El lucimiento se completa con la sintonía que Nadine Sierra mantiene en las tablas con el barítono francés Ludovic Tézier que, como un nuevo Leo Nucci, ha convertido el papel del bufón-padre-protector en gran trofeo que pasea por el mundo. En el Teatro Real dejó constancia de ello hace dos años en una producción casi tan olvidable como la Tosca muniquesa del pasado año en la que a Tézier le correspondió dar vida al malvado Scarpia. Apoyado en un firme legato, Tézier se lanza con valentía en los ataques más comprometidos, especialmente el momento en que impreca a los que siguen el juego del poderoso: Cortigiani, vil razza dannata, ahogado en el último pasaje por el fragor desde el foso que, desde la obertura, se percibió que pretendía estruendo.
Al frente de una orquesta tan flexible, capaz de conseguir los resultados que se proponga el maestro, el veterano Maurizio Benini, que volvía a reunirse con los músicos doce años después de su primer encuentro con un Turco en Italia.

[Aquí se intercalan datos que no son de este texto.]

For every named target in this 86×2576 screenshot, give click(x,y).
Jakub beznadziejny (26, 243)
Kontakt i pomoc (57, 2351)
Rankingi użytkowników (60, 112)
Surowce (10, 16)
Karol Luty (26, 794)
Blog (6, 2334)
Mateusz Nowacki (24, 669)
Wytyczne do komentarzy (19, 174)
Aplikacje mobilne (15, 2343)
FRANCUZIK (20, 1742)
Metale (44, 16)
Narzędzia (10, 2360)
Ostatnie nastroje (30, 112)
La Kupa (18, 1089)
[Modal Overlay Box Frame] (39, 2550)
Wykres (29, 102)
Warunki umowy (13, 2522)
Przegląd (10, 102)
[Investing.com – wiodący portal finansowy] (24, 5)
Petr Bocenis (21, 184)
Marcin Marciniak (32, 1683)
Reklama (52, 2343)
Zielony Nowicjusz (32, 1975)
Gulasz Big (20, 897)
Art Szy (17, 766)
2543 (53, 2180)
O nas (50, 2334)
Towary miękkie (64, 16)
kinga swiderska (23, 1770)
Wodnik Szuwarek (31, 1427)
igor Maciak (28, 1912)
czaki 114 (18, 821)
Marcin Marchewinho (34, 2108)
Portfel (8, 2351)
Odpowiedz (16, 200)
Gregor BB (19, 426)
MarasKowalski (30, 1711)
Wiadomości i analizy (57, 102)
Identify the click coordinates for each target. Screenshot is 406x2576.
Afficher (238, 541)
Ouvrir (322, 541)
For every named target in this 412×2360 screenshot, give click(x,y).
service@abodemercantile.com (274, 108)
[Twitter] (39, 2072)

Al tenor de Samarcanda Bekhzod Davronov -segundo premio en el concurso Operalia creado por Plácido Domingo- le correspondió personificar al todopoderoso Duque de Mantua. Con voz matizada, sin demasiado peso, siguiendo una línea ascendente supo mantener el tipo como el libertino conquistador de Gilda en su primera intervención -Questa o quella- para dar lo mejor, obligado a entregarse a fondo, en el dúo con su pretendida que antecede al Caro nome. Perfectamente integrado en el cuarteto del último acto, dejó que pasara sin pena ni gloria su Donna è mobile, uno de los temas más cotizados en el universo operístico.
Buen resultado el dúo del primer acto entre Rigoletto y el sicario Sparafucile (interesante voz la del bajo italiano Riccardo Fassi), convertido por servidumbre del montaje en proxeneta del tugurio especializado en sumisiones sexuales regentado por su hermana Maddalena -la mezzo tunecina Rihab Chaieb-, a quien el Duque acude a solicitar sus servicios como dominatrix.

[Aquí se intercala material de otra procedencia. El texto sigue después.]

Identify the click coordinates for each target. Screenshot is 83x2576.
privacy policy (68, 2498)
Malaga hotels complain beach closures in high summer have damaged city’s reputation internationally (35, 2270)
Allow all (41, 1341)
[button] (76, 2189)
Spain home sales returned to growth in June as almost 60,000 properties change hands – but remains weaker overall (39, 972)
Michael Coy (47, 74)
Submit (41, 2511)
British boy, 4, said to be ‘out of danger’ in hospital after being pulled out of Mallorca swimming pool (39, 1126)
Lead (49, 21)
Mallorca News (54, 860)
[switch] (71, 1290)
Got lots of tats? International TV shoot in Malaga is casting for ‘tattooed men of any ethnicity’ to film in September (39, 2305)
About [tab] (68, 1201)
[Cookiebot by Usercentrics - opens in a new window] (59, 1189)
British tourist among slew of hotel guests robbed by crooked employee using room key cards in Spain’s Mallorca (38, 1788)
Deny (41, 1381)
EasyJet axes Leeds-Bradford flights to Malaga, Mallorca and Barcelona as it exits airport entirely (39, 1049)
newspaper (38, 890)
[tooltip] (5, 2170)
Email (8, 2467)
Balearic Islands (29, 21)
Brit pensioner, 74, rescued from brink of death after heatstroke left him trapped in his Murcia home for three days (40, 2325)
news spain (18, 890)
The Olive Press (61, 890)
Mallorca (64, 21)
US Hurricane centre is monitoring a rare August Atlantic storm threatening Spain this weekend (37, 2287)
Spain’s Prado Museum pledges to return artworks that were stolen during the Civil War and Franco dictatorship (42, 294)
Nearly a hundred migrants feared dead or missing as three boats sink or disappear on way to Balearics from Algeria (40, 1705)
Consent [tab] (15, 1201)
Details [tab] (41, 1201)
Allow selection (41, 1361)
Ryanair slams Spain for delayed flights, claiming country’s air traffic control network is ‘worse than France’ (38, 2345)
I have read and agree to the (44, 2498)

Creíble la interpretación vocal y escénica del bajo neozelandés Martin Snell en el agraviado Monterone, responsable de la terrible maldición que anuncia la orquesta en la obertura con trompetas y trombones, y que determinará el drama de Víctor Hugo convertido en ópera. El coro, excelente, en su doble cometido de cantantes-actores terminó de rematar el regalo con que la Ópera de Múnich cerraba temporada y Festival.
Juan Antonio Llorente
Nadine Sierra, Ludovic Tézier, Bekhzod Davronov, Riccardo Fassi, Rihab Chaieb, Martin Snell…
Bayerisches Staatsorchester / Maurizio Benini.
Bayerisches Staatsoperchor / Christoph Heil.
Rigoletto, de Verdi.
Bayerisches Staatsoper (31.07.26), Festival Ópera Múnich.